OS trigonum syndrome, also known as posterior ankle impingement syndrome, is a condition characterized by pain and inflammation in the back of the ankle. It is caused by the presence of an extra bone called the os trigonum, which is located behind the talus bone in the foot.

Three bones make up the actual ankle joint, which enables movement and weight bearing. The talus, or heel bone, is one of these bones. The os trigonum is an additional bone that can grow below the talus in some people. There may be no symptoms from this extra bone. But in certain people, especially after repeated downward toe pointing, it can lead to the painful disease known as os trigonum syndrome.

Clinically Relevant Anatomy

The body of the talus and the posterior talar process are different ossification centers from an embryological perspective.
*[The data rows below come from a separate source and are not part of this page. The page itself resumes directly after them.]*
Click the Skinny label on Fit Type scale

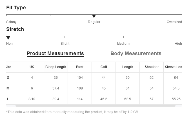[11, 22]
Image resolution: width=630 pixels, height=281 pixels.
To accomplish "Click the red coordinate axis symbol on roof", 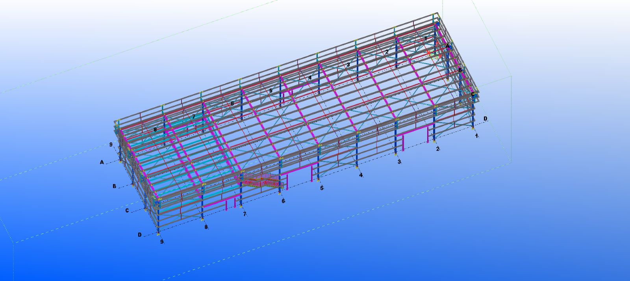I will 429,52.
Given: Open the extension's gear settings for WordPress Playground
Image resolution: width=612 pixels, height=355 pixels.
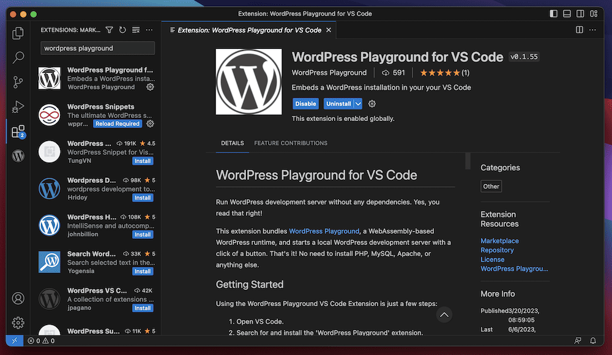Looking at the screenshot, I should (x=371, y=103).
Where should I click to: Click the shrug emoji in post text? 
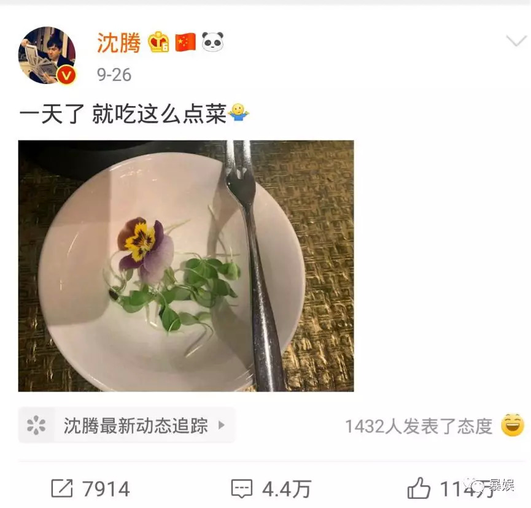(x=239, y=113)
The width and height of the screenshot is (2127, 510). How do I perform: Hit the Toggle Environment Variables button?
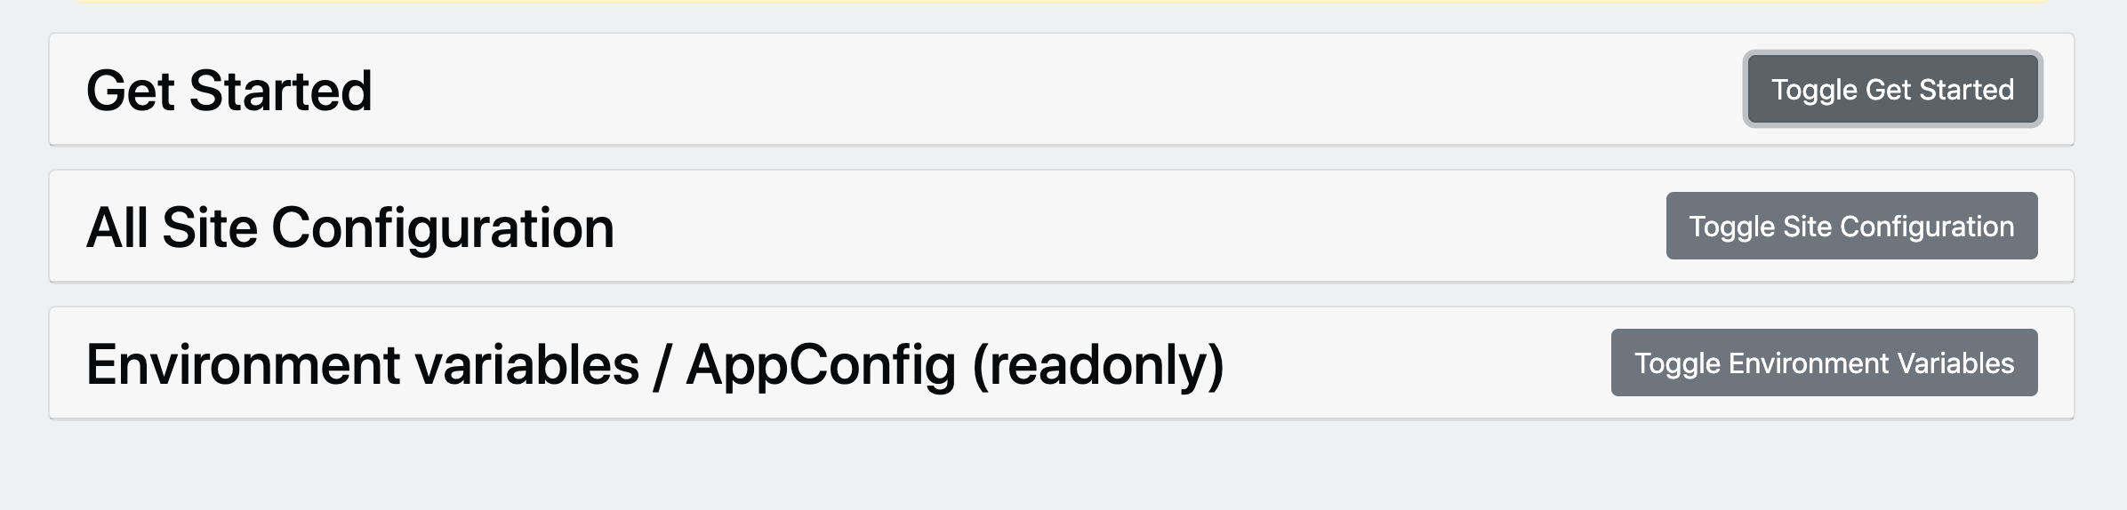(1824, 363)
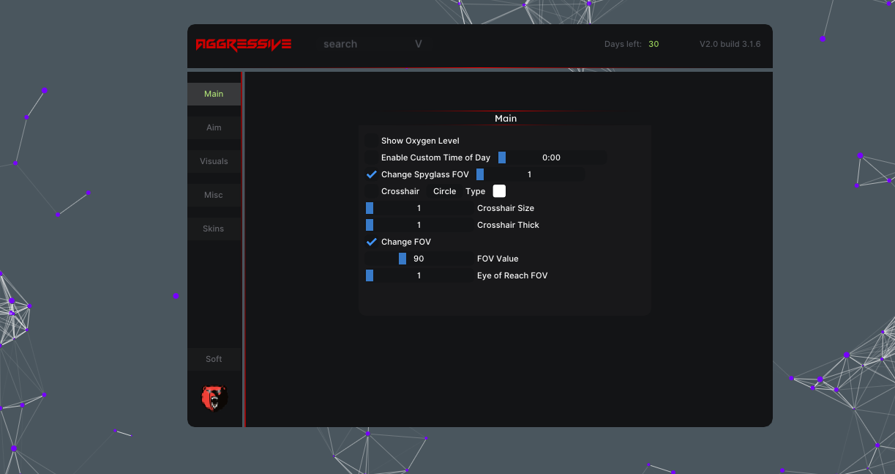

The posterior talar process manifests as a distinct ossicle called the os trigonum between the seventh and thirteenth years of life. Normally, it unites with the talus within a year of its formation, however, 7% of adult humans still have this OS trigonum. Its borders may be smooth or serrated, and it may be bilaterally or unilaterally present. The os trigonum is typically viewed as a single bone, however, it can also come in pairs or more. The size is less than 1 cm, but it might vary.

The anterior, inferior, and posterior surfaces of the os trigonum are typically triangular in shape. A cartilaginous synchondrosis links the anterior surface to the lateral tubercle. The calcaneus and the inferior side may articulate. Although not articular, the posterior surface serves as a point of attachment for capsuloligamentous structures. The os trigonum can also be round or oval in shape.

The flexor hallucis longus tendon is located in the sulcus between the medial and lateral tubercles, medial to the os trigonum.

What is Os Trigonum Syndrome?

The “nutcracker phenomenon” is what is referred to as “the nutcracker phenomenon” when it causes pain posterior to the ankle and decreased plantarflexion. This additional ossicle, along with the nearby soft tissues, can become trapped between the tibia, talus, and calcaneus when an os trigonum is present. The affected structures may become inflamed as a result of this.

The talar compression syndrome, symptomatic os trigonum, and posterior tibial talar impingement syndrome are other names for the os trigonum syndrome.

Ankle discomfort that develops at the rear of the ankle is known as os trigonum syndrome. An additional bone behind the ankle bone is the cause of this ache. Os trigonum syndrome is a common name for the disorder because of the additional bone. Additionally known as:

  • Posterior ankle impingement syndrome.
  • Hindfoot impingement syndrome.
  • Nutcracker-type impingement (Because pointing your toes downward compresses the os trigonum).
  • Posterior tibiotalar impingement syndrome.
  • Talar compression syndrome.

Os trigonums are congenital, meaning the extra bone is present from birth. Either one or both feet could be affected. The os trigonum is immobile because it is joined to your talus bone (the lower portion of your ankle joint) by a thick cartilaginous tissue. An os trigonum affects 15–30% of persons, and the majority of those who have one don’t exhibit any symptoms.

Posterior implies behind. Impingement is another word for pressure or pinching.

Epidemiology /Etiology

An os trigonum can develop by one of three mechanisms:

  1. Ossification center fusion failure
  2. Fracture of the tibia’s posterior edge
  3. Fracture of the talus’s posterior process.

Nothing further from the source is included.